- [The problem]: Please rewrite the data from the start through the line containing "Action: [x=612, y=481]", replacing "At what coordinates should I click to accomplish" with "Which point should I click to complete" and leaving everything else unchanged.

- [Data lines]:
———
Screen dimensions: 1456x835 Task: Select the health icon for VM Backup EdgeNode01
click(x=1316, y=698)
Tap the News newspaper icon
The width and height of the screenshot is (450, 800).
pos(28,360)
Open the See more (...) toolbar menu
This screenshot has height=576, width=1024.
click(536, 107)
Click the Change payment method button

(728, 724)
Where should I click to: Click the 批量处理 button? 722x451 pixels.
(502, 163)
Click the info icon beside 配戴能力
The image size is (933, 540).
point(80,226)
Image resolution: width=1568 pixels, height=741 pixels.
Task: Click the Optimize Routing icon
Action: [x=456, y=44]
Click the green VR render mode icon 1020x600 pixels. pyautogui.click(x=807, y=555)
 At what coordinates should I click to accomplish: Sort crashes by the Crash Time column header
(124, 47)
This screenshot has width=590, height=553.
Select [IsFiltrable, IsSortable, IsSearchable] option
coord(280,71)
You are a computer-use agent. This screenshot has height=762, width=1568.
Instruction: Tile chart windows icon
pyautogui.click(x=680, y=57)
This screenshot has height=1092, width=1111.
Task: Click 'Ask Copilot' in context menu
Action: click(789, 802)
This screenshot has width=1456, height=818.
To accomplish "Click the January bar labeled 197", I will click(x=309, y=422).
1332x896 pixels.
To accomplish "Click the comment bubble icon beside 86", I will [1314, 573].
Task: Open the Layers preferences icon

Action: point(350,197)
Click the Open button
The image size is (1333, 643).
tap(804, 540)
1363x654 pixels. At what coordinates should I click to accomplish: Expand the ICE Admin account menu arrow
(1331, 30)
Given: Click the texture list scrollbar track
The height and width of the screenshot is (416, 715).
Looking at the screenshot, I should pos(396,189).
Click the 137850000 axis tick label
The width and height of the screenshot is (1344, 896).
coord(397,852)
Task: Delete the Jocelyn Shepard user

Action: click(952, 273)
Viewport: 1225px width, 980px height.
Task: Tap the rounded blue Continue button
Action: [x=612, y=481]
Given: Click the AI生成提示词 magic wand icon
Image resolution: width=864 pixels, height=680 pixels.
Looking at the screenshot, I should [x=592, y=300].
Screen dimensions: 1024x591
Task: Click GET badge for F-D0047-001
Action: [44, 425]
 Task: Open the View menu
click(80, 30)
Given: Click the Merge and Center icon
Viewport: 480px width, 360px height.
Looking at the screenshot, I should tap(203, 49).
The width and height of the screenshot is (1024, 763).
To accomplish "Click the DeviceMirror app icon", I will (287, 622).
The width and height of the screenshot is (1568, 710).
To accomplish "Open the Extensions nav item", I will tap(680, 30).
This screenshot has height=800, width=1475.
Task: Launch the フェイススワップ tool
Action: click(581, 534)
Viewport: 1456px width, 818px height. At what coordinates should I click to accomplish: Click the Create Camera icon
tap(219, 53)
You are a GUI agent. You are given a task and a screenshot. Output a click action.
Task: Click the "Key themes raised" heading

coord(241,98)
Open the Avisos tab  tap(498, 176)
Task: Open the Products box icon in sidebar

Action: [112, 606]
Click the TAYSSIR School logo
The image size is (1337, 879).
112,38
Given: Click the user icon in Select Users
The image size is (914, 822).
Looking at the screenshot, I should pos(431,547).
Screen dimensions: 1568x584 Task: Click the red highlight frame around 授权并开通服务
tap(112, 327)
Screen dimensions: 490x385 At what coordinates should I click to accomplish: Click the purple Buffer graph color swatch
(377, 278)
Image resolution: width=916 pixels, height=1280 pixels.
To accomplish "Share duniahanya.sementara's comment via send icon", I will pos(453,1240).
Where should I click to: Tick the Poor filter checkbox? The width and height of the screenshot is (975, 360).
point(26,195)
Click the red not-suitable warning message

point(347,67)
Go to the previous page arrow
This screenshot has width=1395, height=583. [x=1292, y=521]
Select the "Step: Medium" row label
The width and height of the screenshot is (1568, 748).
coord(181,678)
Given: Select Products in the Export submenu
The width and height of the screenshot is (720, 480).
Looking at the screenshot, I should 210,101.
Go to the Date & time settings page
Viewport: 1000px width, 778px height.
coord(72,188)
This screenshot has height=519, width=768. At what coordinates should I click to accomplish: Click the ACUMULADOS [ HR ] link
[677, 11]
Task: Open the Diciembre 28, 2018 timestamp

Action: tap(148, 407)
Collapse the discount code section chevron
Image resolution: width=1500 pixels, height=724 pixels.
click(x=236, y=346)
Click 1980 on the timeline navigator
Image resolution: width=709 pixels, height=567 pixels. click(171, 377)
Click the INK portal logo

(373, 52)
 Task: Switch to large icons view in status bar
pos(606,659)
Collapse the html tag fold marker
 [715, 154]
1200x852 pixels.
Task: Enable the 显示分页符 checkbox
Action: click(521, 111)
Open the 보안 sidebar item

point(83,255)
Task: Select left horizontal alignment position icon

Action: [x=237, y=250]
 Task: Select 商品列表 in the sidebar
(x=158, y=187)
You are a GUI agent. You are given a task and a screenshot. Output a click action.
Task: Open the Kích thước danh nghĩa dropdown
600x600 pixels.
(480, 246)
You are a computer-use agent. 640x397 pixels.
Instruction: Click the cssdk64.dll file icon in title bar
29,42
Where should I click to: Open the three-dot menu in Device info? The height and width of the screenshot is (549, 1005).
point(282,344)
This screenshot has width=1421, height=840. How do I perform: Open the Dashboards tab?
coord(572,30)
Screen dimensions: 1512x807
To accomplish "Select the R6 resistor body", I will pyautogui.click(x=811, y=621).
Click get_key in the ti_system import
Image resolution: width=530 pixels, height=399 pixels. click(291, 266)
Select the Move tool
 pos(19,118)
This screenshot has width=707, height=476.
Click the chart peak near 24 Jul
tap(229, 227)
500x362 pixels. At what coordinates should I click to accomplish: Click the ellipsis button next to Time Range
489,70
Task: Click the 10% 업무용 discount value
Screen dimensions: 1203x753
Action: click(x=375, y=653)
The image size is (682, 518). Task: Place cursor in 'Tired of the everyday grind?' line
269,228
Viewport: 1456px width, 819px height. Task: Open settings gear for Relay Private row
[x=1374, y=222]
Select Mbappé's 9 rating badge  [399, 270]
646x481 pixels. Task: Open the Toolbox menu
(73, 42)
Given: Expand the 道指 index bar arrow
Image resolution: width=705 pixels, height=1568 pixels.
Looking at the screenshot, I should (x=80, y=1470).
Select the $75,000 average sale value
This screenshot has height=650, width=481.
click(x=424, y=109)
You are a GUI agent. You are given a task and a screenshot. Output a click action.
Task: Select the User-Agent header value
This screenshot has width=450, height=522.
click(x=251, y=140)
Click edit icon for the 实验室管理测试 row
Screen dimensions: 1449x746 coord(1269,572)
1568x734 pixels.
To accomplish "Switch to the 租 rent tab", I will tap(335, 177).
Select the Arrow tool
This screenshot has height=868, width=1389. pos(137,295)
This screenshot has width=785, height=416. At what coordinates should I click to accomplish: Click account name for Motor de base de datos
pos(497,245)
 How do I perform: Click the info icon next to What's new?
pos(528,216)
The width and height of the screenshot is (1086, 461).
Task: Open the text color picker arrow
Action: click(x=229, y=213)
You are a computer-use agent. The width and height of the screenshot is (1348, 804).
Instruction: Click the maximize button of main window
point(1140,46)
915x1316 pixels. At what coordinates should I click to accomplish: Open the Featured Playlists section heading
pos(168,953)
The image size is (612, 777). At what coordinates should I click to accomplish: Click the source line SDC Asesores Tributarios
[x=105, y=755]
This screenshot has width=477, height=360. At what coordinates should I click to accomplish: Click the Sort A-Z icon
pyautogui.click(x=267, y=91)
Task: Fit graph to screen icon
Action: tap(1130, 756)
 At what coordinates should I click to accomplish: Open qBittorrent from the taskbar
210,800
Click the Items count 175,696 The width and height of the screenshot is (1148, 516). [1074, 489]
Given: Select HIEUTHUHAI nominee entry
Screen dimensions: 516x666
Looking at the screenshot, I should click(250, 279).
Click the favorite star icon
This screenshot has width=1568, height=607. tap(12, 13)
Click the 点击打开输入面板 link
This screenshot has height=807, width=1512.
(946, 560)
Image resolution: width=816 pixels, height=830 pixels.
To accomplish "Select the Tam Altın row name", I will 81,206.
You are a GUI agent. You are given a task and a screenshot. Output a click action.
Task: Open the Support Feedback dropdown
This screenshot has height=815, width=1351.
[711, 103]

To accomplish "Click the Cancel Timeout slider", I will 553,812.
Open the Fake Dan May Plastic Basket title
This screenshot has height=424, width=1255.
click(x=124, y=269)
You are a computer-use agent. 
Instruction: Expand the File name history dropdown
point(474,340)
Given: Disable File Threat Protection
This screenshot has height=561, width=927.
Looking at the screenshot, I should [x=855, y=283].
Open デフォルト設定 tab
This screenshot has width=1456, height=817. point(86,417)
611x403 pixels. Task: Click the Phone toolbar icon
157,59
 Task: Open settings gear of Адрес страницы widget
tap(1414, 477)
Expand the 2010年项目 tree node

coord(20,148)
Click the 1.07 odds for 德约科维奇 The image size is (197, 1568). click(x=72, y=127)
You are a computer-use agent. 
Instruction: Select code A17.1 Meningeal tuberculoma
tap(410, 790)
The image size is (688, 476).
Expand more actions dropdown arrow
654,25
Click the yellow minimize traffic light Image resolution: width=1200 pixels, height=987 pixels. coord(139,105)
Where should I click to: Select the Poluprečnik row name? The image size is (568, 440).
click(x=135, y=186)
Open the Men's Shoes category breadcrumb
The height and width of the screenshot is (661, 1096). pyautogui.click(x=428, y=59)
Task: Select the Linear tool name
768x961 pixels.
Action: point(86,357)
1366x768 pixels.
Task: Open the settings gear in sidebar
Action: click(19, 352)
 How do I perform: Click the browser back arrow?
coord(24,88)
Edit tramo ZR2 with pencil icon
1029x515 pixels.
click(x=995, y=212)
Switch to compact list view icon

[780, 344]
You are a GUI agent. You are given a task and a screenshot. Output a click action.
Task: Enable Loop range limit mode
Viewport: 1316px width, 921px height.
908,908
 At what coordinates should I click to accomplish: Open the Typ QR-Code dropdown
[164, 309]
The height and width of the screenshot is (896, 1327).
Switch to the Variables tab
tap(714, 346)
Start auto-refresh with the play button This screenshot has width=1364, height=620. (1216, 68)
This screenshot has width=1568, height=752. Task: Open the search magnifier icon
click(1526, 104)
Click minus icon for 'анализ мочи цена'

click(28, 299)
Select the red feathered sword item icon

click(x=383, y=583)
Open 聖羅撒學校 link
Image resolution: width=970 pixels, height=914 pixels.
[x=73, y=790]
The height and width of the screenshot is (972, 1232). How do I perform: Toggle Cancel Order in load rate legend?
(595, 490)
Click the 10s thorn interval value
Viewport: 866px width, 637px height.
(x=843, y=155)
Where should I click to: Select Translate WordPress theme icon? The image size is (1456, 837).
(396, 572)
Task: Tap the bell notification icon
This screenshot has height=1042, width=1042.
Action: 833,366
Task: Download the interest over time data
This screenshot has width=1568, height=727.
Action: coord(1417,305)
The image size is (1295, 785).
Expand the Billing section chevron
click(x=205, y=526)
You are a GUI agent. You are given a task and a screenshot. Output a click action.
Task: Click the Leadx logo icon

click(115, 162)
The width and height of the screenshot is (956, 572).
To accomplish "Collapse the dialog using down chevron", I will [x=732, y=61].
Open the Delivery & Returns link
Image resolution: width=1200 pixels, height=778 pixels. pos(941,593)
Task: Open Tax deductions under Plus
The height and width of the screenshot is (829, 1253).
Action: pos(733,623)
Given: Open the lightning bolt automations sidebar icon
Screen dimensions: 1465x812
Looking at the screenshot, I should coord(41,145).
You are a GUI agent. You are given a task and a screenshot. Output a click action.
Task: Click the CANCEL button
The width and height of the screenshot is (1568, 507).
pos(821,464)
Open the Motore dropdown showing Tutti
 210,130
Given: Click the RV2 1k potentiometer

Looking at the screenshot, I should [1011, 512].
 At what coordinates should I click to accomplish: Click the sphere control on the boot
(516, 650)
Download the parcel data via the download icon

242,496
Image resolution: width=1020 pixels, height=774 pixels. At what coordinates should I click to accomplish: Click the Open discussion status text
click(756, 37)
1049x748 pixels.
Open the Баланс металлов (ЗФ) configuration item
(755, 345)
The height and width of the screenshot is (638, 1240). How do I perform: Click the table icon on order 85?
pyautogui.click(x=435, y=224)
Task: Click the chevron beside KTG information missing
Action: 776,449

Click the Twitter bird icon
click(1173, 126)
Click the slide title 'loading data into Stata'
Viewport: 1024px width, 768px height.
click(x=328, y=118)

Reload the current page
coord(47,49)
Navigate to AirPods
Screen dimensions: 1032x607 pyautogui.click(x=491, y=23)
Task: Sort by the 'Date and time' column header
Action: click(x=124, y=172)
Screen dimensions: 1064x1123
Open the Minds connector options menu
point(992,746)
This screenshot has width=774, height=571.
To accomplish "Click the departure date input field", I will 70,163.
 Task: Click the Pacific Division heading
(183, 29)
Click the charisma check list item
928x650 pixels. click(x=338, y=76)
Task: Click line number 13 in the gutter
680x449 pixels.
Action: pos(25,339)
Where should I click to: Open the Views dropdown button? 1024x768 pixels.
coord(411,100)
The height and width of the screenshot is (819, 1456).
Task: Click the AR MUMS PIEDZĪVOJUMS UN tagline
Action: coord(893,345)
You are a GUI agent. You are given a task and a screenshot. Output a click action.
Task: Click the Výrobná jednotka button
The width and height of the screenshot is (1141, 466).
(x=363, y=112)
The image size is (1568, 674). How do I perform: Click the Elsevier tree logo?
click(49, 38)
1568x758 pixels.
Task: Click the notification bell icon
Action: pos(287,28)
———
- [Solution for this exercise]:
Screen dimensions: 1456x835 Task: Select the health icon for VM Backup EdgeNode01
click(x=1316, y=698)
Tap the News newspaper icon
The width and height of the screenshot is (450, 800).
pos(28,360)
Open the See more (...) toolbar menu
This screenshot has height=576, width=1024.
click(536, 107)
Click the Change payment method button

(728, 724)
Where should I click to: Click the 批量处理 button? 722x451 pixels.
(502, 163)
Click the info icon beside 配戴能力
The image size is (933, 540).
point(80,226)
Image resolution: width=1568 pixels, height=741 pixels.
Task: Click the Optimize Routing icon
Action: [x=456, y=44]
Click the green VR render mode icon 1020x600 pixels. pyautogui.click(x=807, y=555)
 Which point should I click to complete: Sort crashes by the Crash Time column header
(124, 47)
This screenshot has width=590, height=553.
Select [IsFiltrable, IsSortable, IsSearchable] option
coord(280,71)
You are a computer-use agent. This screenshot has height=762, width=1568.
Instruction: Tile chart windows icon
pyautogui.click(x=680, y=57)
This screenshot has height=1092, width=1111.
Task: Click 'Ask Copilot' in context menu
Action: click(789, 802)
This screenshot has width=1456, height=818.
To accomplish "Click the January bar labeled 197", I will click(x=309, y=422).
1332x896 pixels.
To accomplish "Click the comment bubble icon beside 86", I will [1314, 573].
Task: Open the Layers preferences icon

Action: point(350,197)
Click the Open button
The image size is (1333, 643).
tap(804, 540)
1363x654 pixels. Which point should I click to complete: Expand the ICE Admin account menu arrow
(1331, 30)
Given: Click the texture list scrollbar track
The height and width of the screenshot is (416, 715).
Looking at the screenshot, I should pos(396,189).
Click the 137850000 axis tick label
The width and height of the screenshot is (1344, 896).
coord(397,852)
Task: Delete the Jocelyn Shepard user

Action: click(952, 273)
Viewport: 1225px width, 980px height.
Task: Tap the rounded blue Continue button
Action: [x=612, y=481]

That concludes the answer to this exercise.